Add 20 to every coordinate number in the answers, then write out the rows again, requests included, from the start through the line with "(x=40, y=136)".

** Given data **
────────────────────────────────────────

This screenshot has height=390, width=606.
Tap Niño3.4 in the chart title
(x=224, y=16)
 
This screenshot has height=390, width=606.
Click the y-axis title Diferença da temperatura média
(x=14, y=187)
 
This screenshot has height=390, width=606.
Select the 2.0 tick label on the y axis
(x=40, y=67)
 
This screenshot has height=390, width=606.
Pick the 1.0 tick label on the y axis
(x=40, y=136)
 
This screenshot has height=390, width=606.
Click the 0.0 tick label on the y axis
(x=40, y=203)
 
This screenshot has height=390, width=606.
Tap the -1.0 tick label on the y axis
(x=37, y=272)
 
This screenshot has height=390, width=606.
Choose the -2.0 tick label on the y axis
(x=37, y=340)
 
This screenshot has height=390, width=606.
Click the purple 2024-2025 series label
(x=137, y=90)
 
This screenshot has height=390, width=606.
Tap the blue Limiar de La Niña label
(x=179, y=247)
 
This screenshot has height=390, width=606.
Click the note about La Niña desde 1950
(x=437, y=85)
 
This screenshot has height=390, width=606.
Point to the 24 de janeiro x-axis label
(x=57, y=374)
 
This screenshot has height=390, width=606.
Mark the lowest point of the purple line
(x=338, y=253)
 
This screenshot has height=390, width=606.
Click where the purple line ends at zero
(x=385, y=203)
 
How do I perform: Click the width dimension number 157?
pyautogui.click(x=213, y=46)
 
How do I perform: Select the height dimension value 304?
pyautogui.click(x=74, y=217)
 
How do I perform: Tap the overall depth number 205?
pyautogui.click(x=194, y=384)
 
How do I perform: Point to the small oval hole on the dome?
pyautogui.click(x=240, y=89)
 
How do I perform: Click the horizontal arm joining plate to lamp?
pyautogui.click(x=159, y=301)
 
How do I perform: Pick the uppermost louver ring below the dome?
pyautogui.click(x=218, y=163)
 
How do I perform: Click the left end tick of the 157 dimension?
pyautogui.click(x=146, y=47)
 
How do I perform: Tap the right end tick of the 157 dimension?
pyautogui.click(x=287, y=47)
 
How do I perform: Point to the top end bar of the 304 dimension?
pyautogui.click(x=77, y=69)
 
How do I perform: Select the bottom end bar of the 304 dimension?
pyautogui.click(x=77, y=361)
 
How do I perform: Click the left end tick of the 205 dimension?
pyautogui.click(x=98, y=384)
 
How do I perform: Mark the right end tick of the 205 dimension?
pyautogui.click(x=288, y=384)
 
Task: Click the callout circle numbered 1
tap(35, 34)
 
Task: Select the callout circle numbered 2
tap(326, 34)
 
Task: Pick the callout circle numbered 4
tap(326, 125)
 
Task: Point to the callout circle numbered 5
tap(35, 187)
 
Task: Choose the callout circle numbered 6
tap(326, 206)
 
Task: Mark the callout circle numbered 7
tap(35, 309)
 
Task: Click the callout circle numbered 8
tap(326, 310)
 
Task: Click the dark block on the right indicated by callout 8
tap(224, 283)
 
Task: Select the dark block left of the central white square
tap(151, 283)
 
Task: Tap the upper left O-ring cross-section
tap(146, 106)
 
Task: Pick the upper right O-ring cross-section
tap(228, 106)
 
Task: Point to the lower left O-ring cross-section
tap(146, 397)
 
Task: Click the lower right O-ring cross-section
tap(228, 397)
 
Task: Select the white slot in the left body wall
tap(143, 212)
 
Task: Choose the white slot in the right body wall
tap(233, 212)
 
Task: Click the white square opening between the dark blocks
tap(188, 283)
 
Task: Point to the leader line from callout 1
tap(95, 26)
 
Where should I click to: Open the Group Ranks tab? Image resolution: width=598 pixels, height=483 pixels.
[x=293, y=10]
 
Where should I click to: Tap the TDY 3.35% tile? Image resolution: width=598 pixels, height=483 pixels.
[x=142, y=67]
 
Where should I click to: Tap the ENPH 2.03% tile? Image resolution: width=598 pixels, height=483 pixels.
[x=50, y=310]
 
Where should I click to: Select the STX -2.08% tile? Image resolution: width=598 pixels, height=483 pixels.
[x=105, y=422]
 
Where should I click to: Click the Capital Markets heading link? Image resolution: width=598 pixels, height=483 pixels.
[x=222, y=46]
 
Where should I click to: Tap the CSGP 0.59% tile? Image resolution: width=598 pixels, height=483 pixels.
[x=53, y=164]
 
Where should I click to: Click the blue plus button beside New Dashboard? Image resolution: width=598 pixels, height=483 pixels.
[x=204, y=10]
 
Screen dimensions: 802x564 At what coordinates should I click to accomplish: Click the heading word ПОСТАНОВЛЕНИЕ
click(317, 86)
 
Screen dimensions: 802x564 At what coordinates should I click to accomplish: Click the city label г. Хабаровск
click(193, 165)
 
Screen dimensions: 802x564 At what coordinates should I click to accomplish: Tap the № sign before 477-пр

────────────────────────────────────────

** Answer to the problem **
This screenshot has height=390, width=606.
Tap Niño3.4 in the chart title
(x=244, y=36)
 
This screenshot has height=390, width=606.
Click the y-axis title Diferença da temperatura média
(x=34, y=207)
 
This screenshot has height=390, width=606.
Select the 2.0 tick label on the y axis
(x=60, y=87)
 
This screenshot has height=390, width=606.
Pick the 1.0 tick label on the y axis
(x=60, y=156)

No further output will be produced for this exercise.